## Assigned task
Which lines run from the one with "Given: Open the" through the end of the data? Retype them exactly, without pictures.

*** Entries supplied ***

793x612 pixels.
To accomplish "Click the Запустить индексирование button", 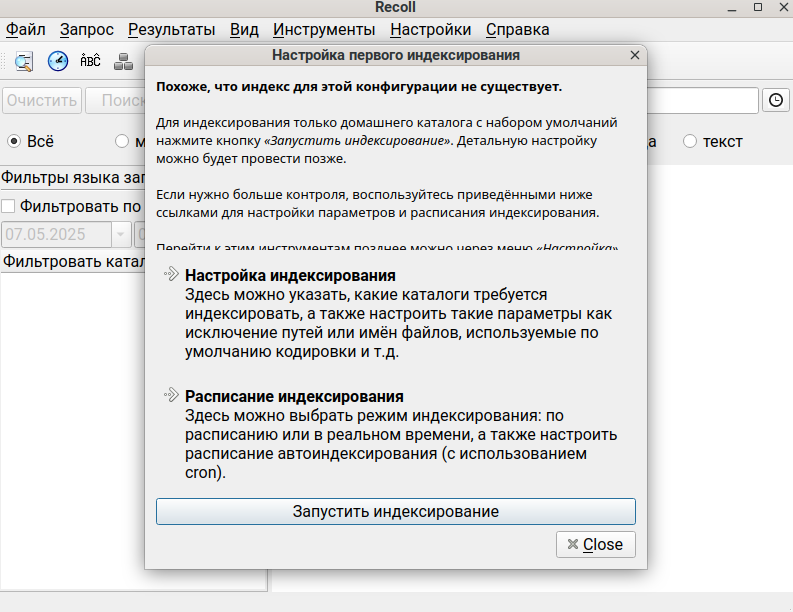I will click(395, 511).
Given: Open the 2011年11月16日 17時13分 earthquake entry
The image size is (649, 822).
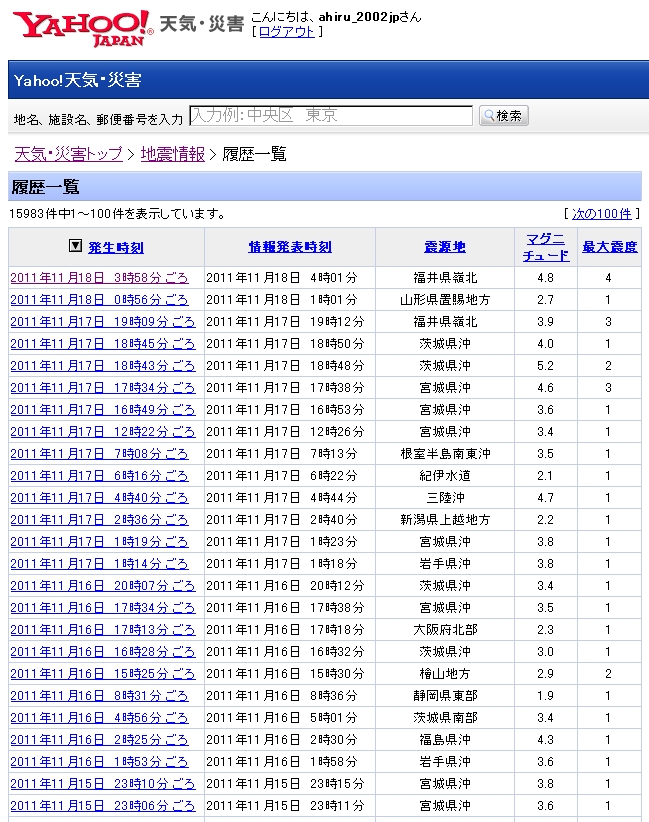Looking at the screenshot, I should 102,630.
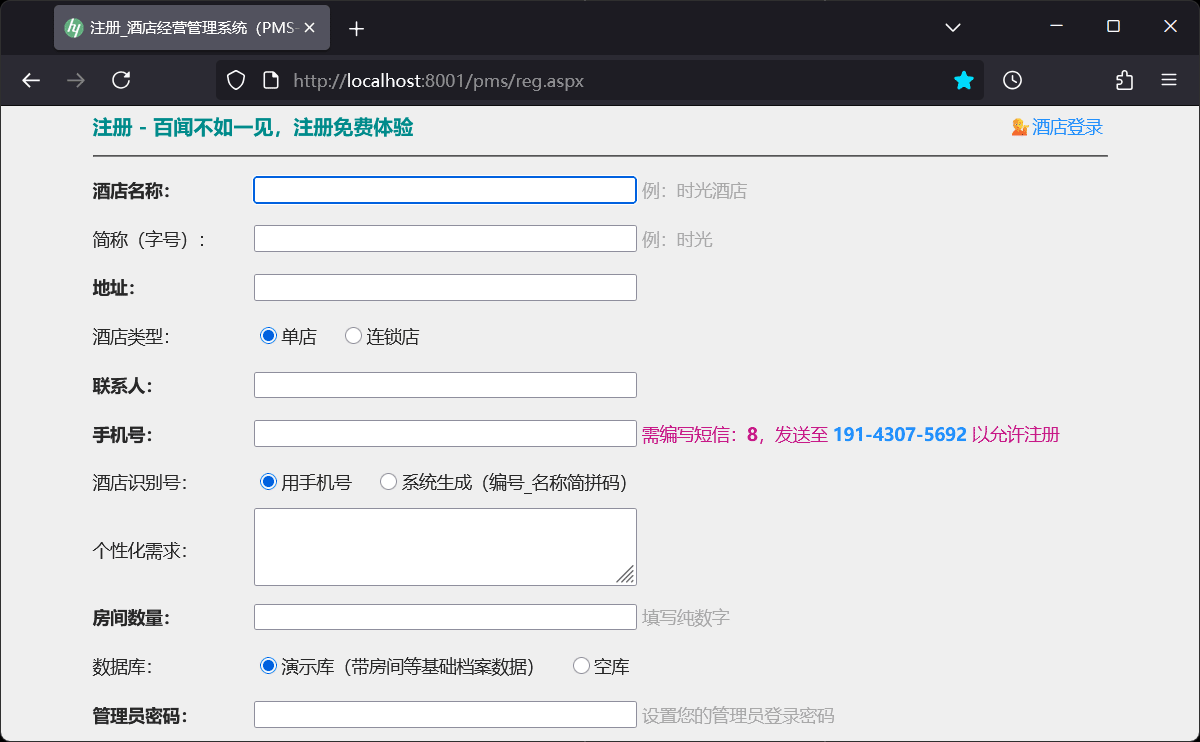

*** End of Entries supplied ***

## Written solution
Given: Open the 2011年11月16日 17時13分 earthquake entry
The image size is (649, 822).
Looking at the screenshot, I should 102,630.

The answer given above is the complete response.